Instructions to follow: Exactly the lines from the line containing "Task: Turn on the Range slider toggle" through the last line of the entries below should appear in the answer, reproduced verbatim.

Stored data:
□ □ □ □

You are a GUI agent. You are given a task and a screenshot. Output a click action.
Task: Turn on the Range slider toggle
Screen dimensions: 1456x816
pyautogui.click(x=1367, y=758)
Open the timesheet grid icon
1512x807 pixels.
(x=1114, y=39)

□ □ □ □

Solution:
Task: Turn on the Range slider toggle
Screen dimensions: 1456x816
pyautogui.click(x=1367, y=758)
Open the timesheet grid icon
1512x807 pixels.
(x=1114, y=39)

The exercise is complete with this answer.